With the string "agent" as the filter, copy each matching line from the records.

+++++

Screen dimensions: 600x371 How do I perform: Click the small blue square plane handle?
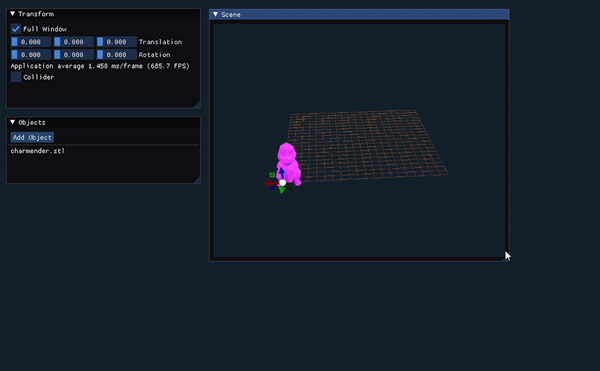click(x=272, y=188)
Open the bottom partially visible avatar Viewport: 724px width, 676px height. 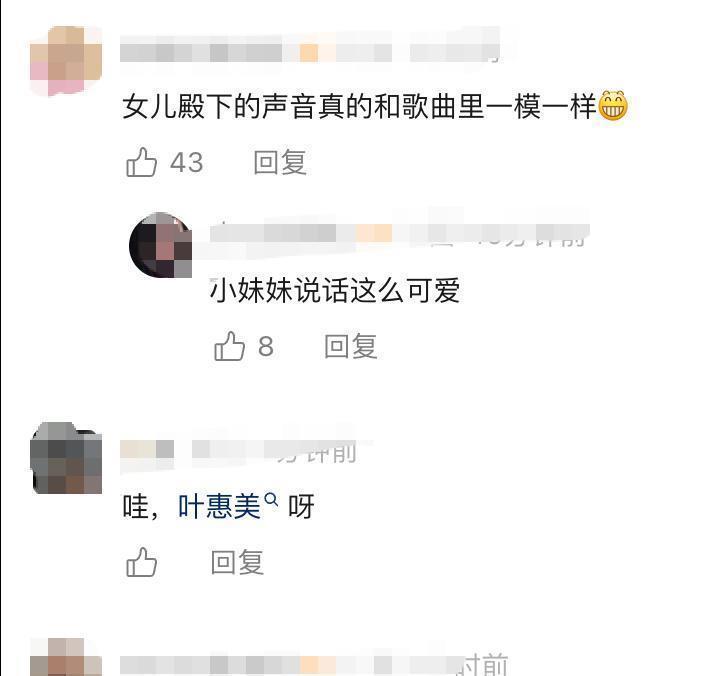pos(66,657)
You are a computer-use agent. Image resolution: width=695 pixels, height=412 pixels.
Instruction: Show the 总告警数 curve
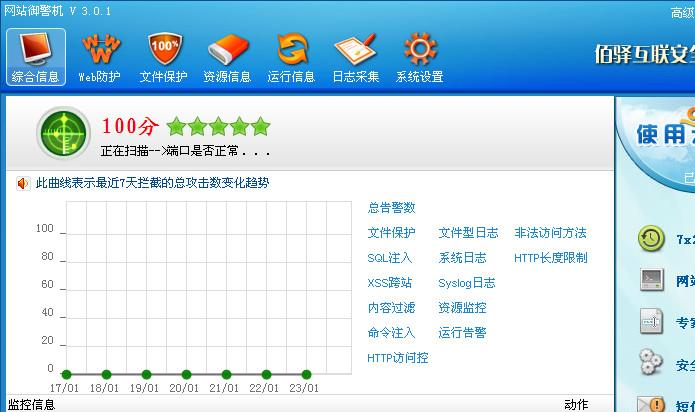391,208
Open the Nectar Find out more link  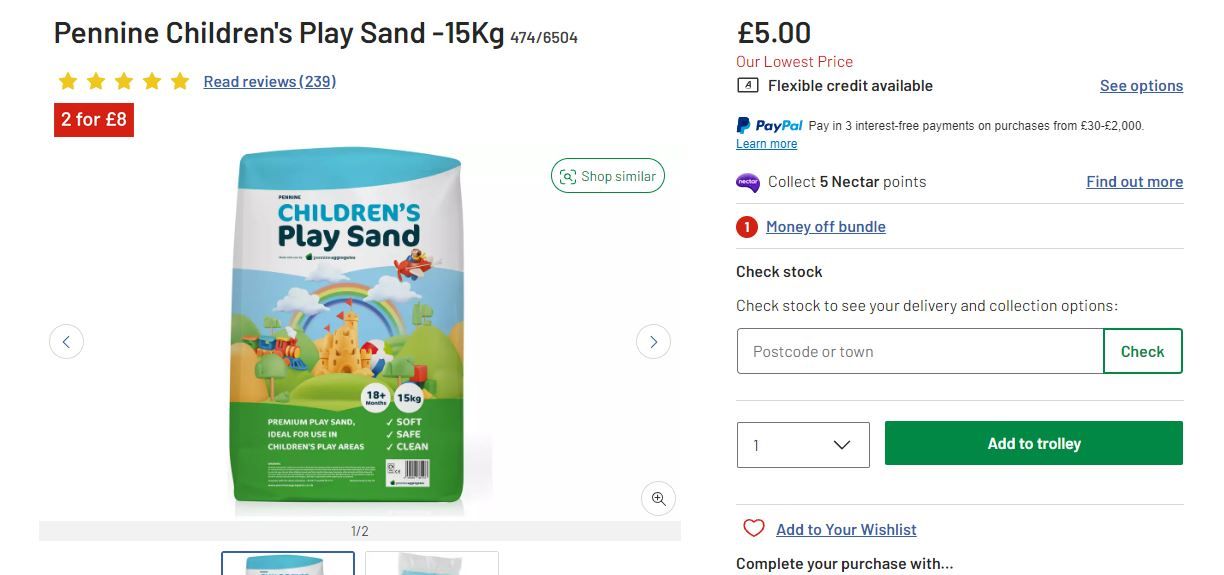pyautogui.click(x=1134, y=182)

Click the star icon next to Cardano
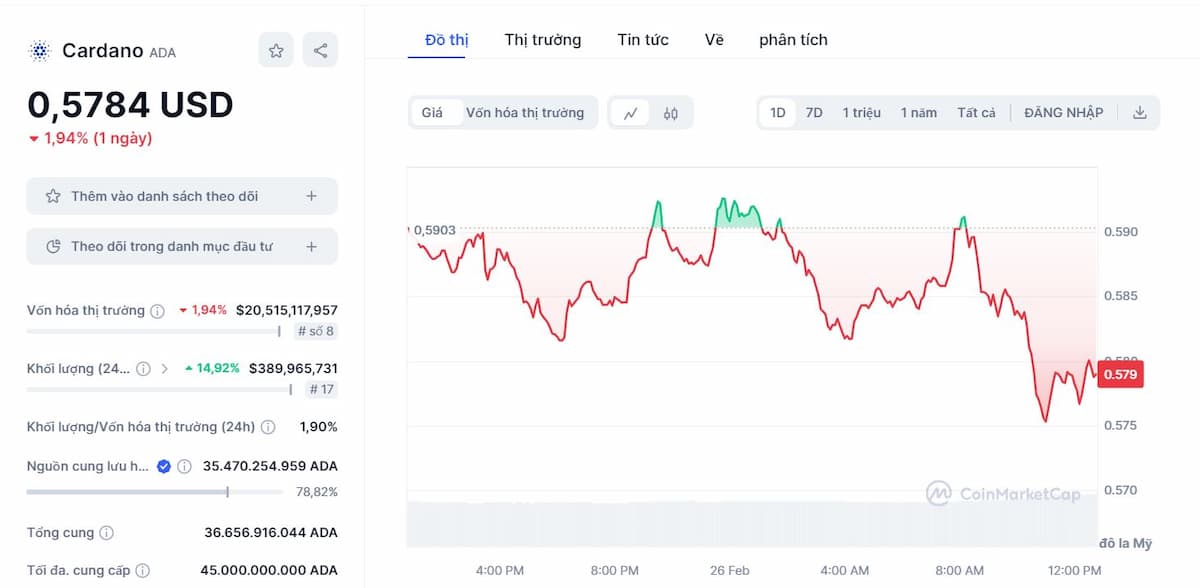pyautogui.click(x=275, y=49)
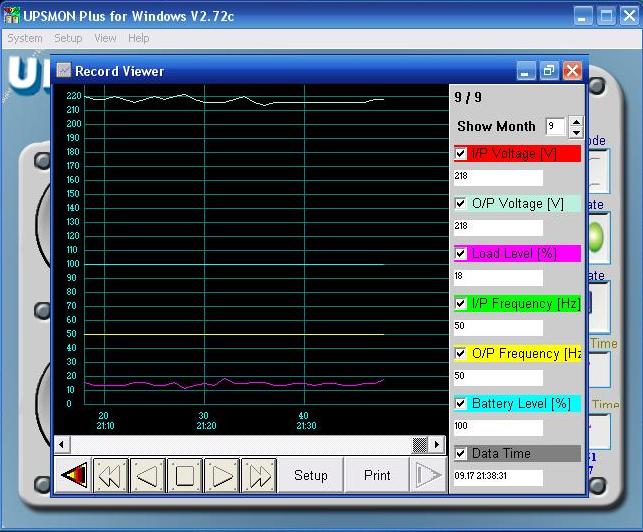Skip to last record with fast-forward button

259,476
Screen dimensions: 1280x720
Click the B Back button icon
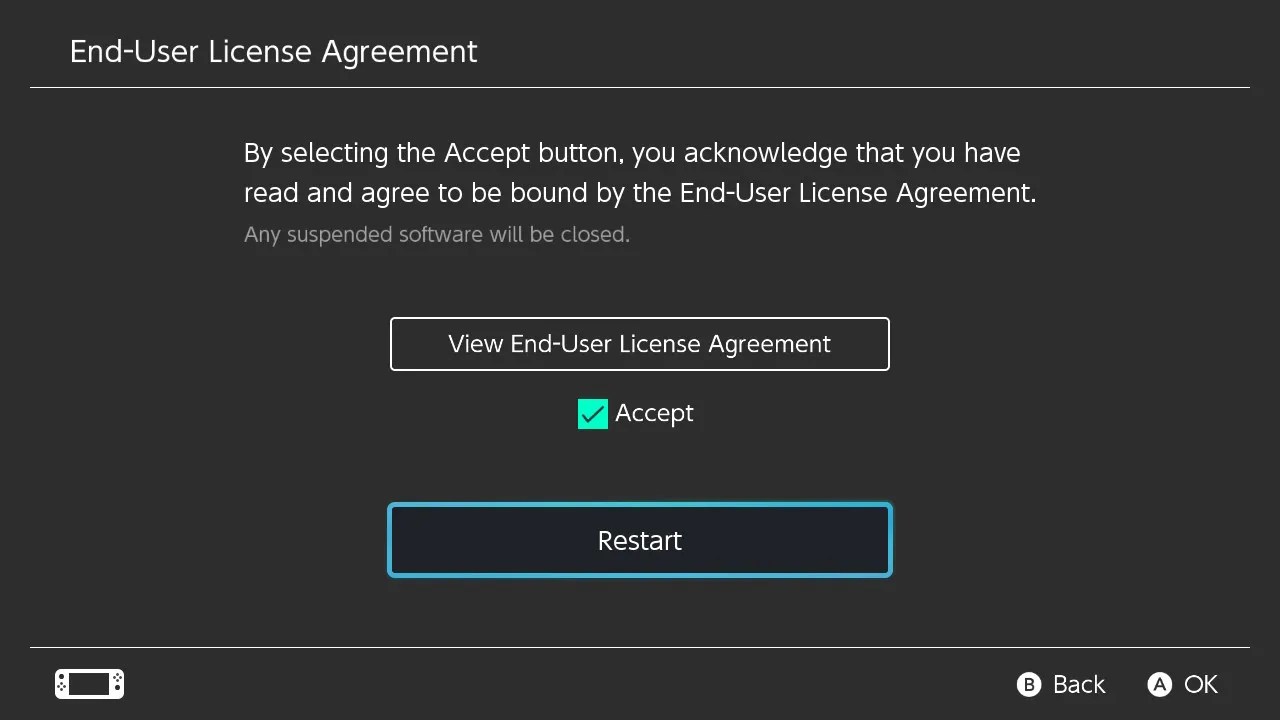tap(1029, 684)
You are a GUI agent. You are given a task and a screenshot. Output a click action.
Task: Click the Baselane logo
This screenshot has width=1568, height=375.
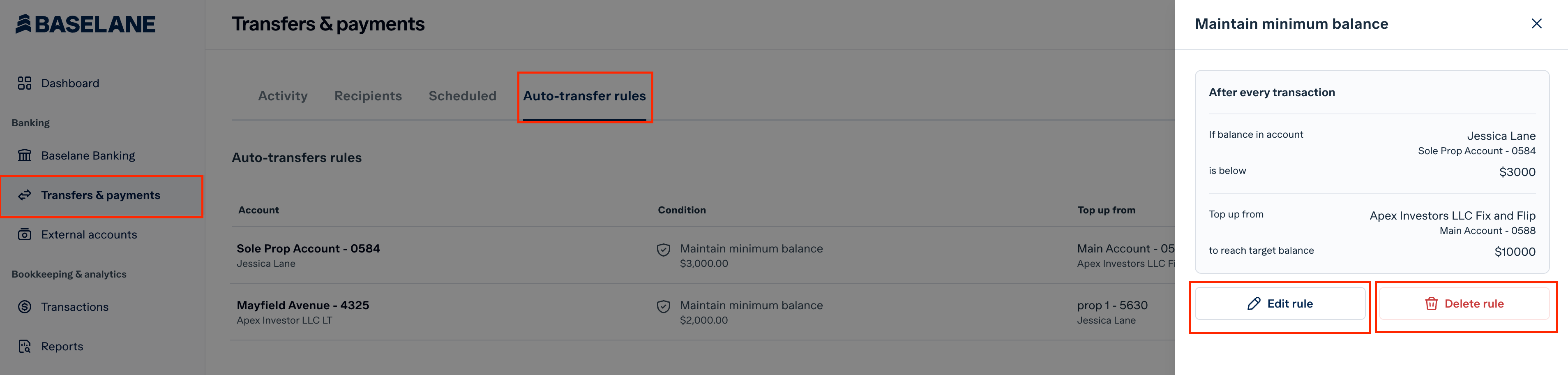coord(85,24)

+++++

# Response
You are a computer-use agent. Image resolution: width=695 pixels, height=412 pixels.
You are a GUI agent. You are given a task and a screenshot. Output a click action.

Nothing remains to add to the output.